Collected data
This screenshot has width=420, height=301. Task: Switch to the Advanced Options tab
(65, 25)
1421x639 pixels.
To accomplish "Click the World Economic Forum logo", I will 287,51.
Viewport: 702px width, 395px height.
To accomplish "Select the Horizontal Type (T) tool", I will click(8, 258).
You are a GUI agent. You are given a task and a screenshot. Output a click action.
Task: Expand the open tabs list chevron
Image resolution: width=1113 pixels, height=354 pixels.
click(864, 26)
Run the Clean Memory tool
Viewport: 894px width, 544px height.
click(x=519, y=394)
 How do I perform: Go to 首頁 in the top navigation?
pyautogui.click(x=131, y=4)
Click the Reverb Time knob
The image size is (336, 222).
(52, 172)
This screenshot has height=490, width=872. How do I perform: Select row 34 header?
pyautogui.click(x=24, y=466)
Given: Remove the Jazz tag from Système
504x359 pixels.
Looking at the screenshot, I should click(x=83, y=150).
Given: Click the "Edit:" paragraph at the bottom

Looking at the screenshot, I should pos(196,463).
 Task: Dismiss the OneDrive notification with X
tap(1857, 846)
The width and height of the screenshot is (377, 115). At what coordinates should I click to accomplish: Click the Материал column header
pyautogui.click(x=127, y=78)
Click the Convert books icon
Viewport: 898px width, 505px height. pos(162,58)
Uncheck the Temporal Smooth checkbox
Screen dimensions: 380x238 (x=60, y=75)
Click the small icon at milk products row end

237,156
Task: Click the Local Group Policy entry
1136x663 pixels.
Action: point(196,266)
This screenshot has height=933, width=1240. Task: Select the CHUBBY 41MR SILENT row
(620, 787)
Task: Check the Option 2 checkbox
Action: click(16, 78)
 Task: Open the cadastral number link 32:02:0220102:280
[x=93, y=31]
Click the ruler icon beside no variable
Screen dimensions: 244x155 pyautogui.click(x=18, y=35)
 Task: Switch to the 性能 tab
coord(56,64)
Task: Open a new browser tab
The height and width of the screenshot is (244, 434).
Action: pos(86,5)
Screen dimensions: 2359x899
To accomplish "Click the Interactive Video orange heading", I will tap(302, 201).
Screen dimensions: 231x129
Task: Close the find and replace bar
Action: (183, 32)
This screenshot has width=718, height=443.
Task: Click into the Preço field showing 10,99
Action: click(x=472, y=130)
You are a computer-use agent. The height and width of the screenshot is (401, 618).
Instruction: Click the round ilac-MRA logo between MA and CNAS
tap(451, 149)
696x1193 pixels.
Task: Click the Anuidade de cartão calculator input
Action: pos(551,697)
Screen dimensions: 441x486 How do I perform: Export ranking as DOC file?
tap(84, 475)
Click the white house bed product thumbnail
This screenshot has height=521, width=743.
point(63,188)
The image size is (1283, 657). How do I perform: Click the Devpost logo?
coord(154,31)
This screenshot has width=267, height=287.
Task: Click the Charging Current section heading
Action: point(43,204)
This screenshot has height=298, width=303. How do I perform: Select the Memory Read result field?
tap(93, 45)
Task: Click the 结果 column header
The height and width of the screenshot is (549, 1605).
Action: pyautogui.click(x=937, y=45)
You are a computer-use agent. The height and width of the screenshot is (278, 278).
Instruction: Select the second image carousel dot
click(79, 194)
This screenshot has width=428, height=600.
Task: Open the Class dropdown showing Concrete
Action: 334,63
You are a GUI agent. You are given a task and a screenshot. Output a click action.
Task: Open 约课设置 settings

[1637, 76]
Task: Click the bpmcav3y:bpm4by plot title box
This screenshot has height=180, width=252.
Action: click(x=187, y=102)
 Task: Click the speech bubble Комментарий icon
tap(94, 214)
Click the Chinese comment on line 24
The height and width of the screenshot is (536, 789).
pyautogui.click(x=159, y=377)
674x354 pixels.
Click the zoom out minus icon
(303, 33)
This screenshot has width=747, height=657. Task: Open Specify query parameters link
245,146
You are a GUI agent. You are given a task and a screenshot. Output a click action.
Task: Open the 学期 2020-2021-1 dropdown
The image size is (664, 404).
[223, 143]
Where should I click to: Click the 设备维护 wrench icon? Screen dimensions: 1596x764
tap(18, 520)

**Directions for this task:** The lines above, starting at the one with "Task: Open the cadastral" and ending at the one with "is (278, 278).", are the only ones to return, exactly as written.

**Written answer:**
 Task: Open the cadastral number link 32:02:0220102:280
[x=93, y=31]
Click the ruler icon beside no variable
Screen dimensions: 244x155 pyautogui.click(x=18, y=35)
 Task: Switch to the 性能 tab
coord(56,64)
Task: Open a new browser tab
The height and width of the screenshot is (244, 434).
Action: pos(86,5)
Screen dimensions: 2359x899
To accomplish "Click the Interactive Video orange heading", I will tap(302, 201).
Screen dimensions: 231x129
Task: Close the find and replace bar
Action: (183, 32)
This screenshot has width=718, height=443.
Task: Click into the Preço field showing 10,99
Action: click(x=472, y=130)
You are a computer-use agent. The height and width of the screenshot is (401, 618).
Instruction: Click the round ilac-MRA logo between MA and CNAS
tap(451, 149)
696x1193 pixels.
Task: Click the Anuidade de cartão calculator input
Action: pos(551,697)
Screen dimensions: 441x486 How do I perform: Export ranking as DOC file?
tap(84, 475)
Click the white house bed product thumbnail
This screenshot has height=521, width=743.
point(63,188)
The image size is (1283, 657). How do I perform: Click the Devpost logo?
coord(154,31)
This screenshot has width=267, height=287.
Task: Click the Charging Current section heading
Action: point(43,204)
This screenshot has height=298, width=303. How do I perform: Select the Memory Read result field?
tap(93, 45)
Task: Click the 结果 column header
The height and width of the screenshot is (549, 1605).
Action: pyautogui.click(x=937, y=45)
You are a computer-use agent. The height and width of the screenshot is (278, 278).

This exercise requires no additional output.